Damit wird nach aktuellem Stand trotz laufender Fusionsgespräche kein einziges Mitglied der Berliner DVU im kommenden Jahr für die NPD kandidieren. Meyer geht sogar noch einen Schritt weiter und erklärte vor wenigen Wochen: “Sollte eine „Verschmelzung“ beider Parteien stattfinden, so wird der Berliner Landesvorstand geschlossen den Schritt in die NPD nicht vollziehen.” Nur vier Tage nach dem Parteitreffen in Kirchheim, machte schonmal Meyer Nägel mit Köpfen und erklärte seinen Austritt aus der NPD-Fraktion der Bezirksverordnetenversammlung in Lichtenberg – die damit ihren Fraktionsstatus verliert.

Mehr als einen symbolischen Charakter hätte die Fusion in der Hauptstadt ohnehin nicht. Die NPD könnte vermutlich ihre Mitgliederzahl von derzeit knapp 300 auf 500 vergrößern, wobei sich aufgrund des Alters und der Inaktivität der DVU-Mitglieder der Aktionsradius der Neonazis nicht vergrößern würde.

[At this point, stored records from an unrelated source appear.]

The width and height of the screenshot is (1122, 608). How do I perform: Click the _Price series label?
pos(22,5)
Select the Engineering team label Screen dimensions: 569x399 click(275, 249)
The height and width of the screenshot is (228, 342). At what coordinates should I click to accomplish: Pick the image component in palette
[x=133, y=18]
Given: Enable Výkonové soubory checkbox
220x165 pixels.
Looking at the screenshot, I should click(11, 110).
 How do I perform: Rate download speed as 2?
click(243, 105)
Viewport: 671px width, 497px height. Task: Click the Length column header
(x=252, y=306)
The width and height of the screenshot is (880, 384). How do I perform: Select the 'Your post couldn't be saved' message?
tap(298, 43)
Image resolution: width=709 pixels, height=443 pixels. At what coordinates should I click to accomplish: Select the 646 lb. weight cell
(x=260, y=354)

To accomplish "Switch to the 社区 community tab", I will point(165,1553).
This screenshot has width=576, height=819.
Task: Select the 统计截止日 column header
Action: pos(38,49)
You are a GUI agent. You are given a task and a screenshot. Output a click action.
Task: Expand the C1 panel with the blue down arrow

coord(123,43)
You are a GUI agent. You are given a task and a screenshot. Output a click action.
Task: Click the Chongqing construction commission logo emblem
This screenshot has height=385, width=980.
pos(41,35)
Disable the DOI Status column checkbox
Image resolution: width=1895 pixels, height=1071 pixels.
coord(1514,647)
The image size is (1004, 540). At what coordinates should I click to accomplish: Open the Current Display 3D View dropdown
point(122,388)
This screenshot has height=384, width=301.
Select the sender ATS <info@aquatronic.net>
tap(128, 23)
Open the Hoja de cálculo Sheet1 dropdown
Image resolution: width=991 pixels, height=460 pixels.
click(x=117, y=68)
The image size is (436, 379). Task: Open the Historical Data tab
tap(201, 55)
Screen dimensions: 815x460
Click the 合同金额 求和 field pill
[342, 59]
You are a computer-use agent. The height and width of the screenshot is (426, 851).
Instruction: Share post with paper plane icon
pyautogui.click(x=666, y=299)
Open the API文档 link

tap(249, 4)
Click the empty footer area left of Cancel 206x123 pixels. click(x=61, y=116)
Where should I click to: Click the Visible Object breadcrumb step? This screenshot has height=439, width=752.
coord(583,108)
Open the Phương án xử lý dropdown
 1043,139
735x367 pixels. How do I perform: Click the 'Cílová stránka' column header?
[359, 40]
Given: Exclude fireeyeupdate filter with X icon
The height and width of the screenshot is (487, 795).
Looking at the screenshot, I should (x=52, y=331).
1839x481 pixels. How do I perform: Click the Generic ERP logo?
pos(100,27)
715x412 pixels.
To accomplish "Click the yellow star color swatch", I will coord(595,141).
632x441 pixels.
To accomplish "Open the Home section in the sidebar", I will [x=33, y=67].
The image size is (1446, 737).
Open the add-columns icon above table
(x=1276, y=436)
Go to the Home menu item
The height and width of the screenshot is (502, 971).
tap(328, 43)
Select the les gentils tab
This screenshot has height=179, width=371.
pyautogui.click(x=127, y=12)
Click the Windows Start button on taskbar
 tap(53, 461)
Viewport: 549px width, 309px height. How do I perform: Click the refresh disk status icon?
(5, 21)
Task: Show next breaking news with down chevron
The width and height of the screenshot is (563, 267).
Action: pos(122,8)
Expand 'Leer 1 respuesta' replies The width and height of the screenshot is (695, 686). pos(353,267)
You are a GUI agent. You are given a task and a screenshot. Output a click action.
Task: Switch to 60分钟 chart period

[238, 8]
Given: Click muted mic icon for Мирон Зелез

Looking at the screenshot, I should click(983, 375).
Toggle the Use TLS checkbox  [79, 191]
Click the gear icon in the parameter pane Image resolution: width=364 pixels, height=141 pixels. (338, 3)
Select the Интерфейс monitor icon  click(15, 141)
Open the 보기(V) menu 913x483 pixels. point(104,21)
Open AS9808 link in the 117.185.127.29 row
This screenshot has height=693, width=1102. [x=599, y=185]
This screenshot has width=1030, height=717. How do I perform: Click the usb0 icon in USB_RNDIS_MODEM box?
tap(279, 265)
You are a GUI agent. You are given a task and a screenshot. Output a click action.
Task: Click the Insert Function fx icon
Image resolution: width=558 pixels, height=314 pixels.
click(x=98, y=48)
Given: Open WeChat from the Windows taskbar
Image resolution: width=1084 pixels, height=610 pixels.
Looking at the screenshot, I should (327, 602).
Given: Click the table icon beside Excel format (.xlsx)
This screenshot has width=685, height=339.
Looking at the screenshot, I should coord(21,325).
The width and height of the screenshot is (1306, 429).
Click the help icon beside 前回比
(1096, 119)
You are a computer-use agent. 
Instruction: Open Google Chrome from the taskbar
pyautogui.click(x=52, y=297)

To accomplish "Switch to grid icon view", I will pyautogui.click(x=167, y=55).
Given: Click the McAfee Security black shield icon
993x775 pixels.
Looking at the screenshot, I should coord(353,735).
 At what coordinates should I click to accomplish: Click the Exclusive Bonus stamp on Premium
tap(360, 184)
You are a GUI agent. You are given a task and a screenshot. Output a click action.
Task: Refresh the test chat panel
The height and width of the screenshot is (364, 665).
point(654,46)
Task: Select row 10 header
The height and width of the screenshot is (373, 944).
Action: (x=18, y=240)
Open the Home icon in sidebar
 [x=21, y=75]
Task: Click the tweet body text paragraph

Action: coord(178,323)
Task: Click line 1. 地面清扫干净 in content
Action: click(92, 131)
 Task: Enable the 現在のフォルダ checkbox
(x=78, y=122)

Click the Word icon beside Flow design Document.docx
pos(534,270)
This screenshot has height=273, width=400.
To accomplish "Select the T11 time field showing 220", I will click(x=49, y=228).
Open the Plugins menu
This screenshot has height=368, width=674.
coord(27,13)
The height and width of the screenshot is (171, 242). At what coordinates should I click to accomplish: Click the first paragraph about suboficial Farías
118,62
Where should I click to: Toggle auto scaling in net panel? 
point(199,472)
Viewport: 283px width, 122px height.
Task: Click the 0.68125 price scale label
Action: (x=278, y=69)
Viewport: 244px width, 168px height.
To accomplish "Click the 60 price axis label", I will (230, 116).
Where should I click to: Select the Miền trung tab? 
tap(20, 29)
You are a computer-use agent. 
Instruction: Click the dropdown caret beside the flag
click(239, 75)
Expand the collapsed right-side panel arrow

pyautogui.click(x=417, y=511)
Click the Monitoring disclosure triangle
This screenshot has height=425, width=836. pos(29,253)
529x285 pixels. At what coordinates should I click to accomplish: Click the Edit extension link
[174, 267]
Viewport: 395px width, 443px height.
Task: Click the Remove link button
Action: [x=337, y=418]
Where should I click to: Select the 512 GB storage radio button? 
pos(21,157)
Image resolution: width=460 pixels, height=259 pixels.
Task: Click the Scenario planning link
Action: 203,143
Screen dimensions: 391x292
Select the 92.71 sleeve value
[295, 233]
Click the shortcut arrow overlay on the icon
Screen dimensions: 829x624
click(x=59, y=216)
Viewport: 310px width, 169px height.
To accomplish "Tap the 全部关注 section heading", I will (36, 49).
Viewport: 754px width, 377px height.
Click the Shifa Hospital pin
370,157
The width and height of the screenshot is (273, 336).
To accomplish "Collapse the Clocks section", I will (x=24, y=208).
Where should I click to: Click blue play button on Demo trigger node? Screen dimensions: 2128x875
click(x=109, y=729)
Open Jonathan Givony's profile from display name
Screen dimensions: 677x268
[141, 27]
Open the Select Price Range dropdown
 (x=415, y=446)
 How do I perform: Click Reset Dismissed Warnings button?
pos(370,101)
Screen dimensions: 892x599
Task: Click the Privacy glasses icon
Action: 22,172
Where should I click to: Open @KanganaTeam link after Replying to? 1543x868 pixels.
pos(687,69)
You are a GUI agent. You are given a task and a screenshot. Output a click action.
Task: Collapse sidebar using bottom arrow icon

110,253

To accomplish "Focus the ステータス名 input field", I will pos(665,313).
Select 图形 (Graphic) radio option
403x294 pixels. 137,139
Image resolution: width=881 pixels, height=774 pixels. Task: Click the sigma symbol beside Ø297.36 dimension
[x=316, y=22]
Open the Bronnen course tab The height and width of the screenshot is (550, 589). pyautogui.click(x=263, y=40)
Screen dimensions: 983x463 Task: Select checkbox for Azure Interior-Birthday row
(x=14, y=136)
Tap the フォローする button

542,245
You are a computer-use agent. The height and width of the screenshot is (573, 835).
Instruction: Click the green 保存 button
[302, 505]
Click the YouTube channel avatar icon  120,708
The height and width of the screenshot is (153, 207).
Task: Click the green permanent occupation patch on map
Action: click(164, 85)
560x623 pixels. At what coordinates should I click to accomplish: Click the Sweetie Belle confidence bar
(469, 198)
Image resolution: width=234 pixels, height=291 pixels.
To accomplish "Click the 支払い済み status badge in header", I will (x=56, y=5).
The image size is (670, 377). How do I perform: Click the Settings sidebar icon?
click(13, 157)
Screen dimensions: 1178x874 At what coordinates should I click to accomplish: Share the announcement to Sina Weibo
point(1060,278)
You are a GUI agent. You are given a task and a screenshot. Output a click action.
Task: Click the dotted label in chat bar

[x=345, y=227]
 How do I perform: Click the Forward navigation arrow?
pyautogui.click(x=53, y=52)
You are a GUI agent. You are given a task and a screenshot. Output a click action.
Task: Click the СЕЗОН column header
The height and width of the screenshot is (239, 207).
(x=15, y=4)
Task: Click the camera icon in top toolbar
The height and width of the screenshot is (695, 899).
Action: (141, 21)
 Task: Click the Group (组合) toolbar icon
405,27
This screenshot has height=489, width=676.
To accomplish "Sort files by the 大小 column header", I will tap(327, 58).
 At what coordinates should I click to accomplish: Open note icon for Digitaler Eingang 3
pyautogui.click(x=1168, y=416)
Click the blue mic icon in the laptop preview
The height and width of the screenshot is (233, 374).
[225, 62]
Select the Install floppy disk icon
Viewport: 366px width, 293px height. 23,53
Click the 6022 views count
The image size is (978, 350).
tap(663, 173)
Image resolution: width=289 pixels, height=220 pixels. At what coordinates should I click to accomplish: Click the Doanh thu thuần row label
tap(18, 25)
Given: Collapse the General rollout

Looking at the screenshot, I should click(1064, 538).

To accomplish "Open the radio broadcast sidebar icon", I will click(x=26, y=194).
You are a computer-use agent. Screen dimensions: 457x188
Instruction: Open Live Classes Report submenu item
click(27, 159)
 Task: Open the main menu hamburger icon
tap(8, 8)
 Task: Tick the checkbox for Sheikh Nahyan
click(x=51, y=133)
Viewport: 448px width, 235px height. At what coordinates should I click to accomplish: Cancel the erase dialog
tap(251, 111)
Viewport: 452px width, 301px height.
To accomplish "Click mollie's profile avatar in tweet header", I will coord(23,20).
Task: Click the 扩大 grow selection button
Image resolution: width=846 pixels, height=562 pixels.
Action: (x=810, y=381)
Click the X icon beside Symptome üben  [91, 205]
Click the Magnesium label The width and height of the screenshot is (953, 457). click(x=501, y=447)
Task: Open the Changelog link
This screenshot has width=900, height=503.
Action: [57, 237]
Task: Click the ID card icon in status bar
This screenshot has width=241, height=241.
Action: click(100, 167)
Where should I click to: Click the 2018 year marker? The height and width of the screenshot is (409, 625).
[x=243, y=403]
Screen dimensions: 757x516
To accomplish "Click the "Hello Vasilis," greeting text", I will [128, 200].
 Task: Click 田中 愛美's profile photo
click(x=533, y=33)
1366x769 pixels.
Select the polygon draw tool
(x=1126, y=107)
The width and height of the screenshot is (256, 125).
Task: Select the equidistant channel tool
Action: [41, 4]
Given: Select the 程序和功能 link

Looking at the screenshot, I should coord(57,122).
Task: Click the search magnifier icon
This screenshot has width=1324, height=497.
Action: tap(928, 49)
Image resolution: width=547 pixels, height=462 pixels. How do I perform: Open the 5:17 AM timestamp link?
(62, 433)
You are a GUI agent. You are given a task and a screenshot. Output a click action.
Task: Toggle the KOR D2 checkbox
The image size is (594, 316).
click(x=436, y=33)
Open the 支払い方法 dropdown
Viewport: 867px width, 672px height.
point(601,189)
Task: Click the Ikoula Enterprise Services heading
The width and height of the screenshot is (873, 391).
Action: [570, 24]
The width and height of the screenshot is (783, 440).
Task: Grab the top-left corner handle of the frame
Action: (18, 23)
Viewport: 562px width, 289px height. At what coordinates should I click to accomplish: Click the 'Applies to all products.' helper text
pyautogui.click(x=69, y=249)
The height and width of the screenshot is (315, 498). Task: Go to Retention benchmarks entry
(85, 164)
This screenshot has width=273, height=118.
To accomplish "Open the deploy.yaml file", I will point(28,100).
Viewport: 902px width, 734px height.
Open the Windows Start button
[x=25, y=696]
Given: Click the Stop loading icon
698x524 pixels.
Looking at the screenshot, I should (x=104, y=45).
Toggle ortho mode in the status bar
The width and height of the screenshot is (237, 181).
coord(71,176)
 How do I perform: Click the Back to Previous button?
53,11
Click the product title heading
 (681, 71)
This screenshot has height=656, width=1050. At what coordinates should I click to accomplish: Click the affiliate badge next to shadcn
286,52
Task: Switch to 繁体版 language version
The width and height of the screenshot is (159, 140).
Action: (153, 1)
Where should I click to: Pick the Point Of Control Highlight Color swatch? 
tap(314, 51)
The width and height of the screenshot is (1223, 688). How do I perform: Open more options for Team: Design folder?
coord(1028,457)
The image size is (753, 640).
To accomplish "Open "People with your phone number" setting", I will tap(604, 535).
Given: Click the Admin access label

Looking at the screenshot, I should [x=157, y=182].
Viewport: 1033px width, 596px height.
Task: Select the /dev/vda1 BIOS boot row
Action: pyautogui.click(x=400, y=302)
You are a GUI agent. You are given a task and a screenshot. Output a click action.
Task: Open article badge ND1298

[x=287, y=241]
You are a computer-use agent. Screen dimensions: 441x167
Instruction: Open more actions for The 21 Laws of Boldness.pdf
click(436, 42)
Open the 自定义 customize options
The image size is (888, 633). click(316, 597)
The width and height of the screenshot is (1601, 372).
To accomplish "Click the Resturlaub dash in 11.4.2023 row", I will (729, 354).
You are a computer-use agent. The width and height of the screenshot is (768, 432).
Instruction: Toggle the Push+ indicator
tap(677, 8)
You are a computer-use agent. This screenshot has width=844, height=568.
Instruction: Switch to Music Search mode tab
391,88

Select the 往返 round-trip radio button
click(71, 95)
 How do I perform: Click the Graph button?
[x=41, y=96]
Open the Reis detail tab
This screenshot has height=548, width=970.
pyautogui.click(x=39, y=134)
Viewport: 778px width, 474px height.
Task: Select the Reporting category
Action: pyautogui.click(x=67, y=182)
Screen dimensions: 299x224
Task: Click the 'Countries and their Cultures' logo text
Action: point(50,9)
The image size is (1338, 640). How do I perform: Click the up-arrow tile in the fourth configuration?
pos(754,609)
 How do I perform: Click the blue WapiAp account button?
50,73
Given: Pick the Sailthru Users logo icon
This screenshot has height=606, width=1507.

Sollte der Landesvorstand der DVU tatsächlich nicht für die NPD zur Verfügung stehen, könnte sich die Bedeutung der NPD in der Hauptstadt noch weiter verringern. Dann wird auch die Wahl von Hans-Ulrich Pieper auf Listenplatz 2 bedeutungslos bleiben. Die Nominierung des Unternehmensberaters und Organisators der „Dienstagsgespräche“ Pieper, gilt Beobachtern als Anhaltspunkt für den Versuch der neonazistischen Partei sich rechtskonservative Strömungen zu öffnen. Der steigende Einfluss rechtspopulistischer und islamfeindlicher Gruppen und Parteien in Deutschland wird die neue alte Partei voraussichtlich zusätzlich Wählerstimmen kosten. Eines ist jedoch klar, mit Hilfe des DVU-Chefs Faust, hat sich die NPD ihres ältesten Konkurrenten auf elegante Weise entledigt.